Danbury NAACP pushes for permanent Marian Anderson memorial

DANBURY – This Sunday, the mayor will officially celebrate a mural on Main Street depicting Marian Anderson, world-renowned singer and civil rights icon who called Danbury home in 1940.

But some community leaders say the mural alone isn’t enough to honor Anderson.

Glenda Armstrong, president of the Danbury NAACP chapter, highlighted Anderson’s lasting legacy and said the organization she leads does not dispute the “artistic merit” of the mural. But she pointed to the artwork’s location on Main Street, surrounded by billboards and businesses, and called on city leaders to find a more permanent solution in honor of the former resident of Danbury.

“It’s a city that celebrates it and should be able to do something a little more permanent that can’t be removed with a gallon of paint,” Armstrong said. “She just deserves something bigger, like the Hatters statue in front of city hall or something, even the 9/11 statue, which is in a very permanent place that isn’t cluttered with commercialism.

Mayor Dean Esposito said Friday he looked forward to the mural ceremony on Sunday, adding that he would support a collaborative effort to plan a lasting monument for Marian Anderson and others.

According to the mayor’s spokesperson, there is a permanent memorial, located inside Wooster Cemetery, which honors the city’s black veterans.

“In the meantime, I invite our nonprofit and faith-based community to work together to devise a plan to honor not only Marian Anderson, but other African Americans and Danburians of all races and backgrounds who have helped make Danbury one of the best places to live, work and raise a family,” the mayor said in his statement.

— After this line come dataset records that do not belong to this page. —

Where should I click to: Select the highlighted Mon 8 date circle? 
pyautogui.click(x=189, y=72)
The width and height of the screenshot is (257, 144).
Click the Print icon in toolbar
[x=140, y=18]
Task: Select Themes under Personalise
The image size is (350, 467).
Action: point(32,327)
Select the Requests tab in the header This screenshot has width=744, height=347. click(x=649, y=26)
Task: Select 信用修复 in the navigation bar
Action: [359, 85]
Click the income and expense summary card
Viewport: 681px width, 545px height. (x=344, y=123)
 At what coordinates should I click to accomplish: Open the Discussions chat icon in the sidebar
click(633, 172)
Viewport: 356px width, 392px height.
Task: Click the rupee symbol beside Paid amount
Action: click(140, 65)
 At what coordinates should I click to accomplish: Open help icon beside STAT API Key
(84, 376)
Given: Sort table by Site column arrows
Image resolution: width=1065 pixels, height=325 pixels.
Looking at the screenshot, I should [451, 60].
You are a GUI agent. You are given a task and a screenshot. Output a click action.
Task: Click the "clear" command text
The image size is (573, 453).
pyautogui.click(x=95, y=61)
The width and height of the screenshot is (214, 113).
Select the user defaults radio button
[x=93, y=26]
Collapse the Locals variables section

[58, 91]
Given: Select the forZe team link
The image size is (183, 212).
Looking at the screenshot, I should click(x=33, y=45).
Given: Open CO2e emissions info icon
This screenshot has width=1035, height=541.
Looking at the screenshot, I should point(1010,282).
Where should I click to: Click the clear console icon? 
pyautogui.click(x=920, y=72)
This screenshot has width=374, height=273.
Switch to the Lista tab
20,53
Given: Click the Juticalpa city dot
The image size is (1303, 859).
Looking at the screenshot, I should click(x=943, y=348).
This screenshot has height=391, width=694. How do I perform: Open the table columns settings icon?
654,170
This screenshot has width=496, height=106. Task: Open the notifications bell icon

Luana Barcelos is the artist who painted the mural. In June, the Danbury native told CT Insider why she was inspired by Anderson.

“I grew up in Danbury and anyone who grows up in Danbury knows what Marian Anderson means to our city,” said Barcelos, who graduated from the University of Connecticut in May. “The main theme of my mural is to show who she was for Danbury and what her great achievements were.”

In 1955 Anderson became the first black person to perform at the Metropolitan Opera in New York. Fifteen years prior, she moved to Danbury with her husband, an architect named Orpheus Fisher, and the couple took up residence on a 100-acre property on Joe’s Hill Road after learning they would need to buy more land. than they originally requested. to keep them away from their white neighbours.

A year before moving to Danbury, Anderson became an icon of the civil rights movement after her groundbreaking Easter Sunday concert on the steps of the Lincoln Memorial in front of an audience of around 75,000. The concert took place after she was denied the right to perform at Constitution Hall in Washington, D.C. because the owners of the building had inserted a “white performer only” clause in their rental agreement.

The property’s singer’s studio building was saved from destruction in 1999 and moved to the site of the Danbury Museum and Historical Society.

For Armstrong, Anderson’s legacy and relationship to the city doesn’t match the temporary nature and setting of the mural that honors her, a theme, she noted, that “goes hand in hand.” with a recent decision by Western Connecticut State University to suspend a years-long effort to name the university’s School of Visual and Performing Arts after the famous Danbury resident.

“My position and the community’s position is that the process must continue,” Armstrong said. “If the committee was working and moving forward, that shouldn’t stop this committee from working.”

“What else should we do here?” Who is more suitable than her? she added.

Paul Steinmetz, spokesperson for WestConn, said four years ago the university set up a committee made up of people, including himself, from the university and the community with the aim of developing a campaign who would raise funds to name the Arts Building and, or, the School of Visual and Performing Arts after Anderson.

“We haven’t raised any money,” Steinmetz said of the committee’s work, adding that the decision to put the effort “on hold” came with the arrival of the university’s acting president, Paul Bern.

The state university system hired Beran this year to address issues identified in a January report that found the public university is facing “serious financial difficulties” after the pandemic “wiped out” college funds. reserve of the institution.

“We are evaluating what we are going to do,” the university spokesperson said on Friday.

Armstrong said the Danbury NAACP plans to schedule meetings with the mayor and the university in the coming weeks in hopes of finding a more permanent way to honor Anderson.

“She chose to live in Danbury,” Armstrong said. “And we should be honored to say that.”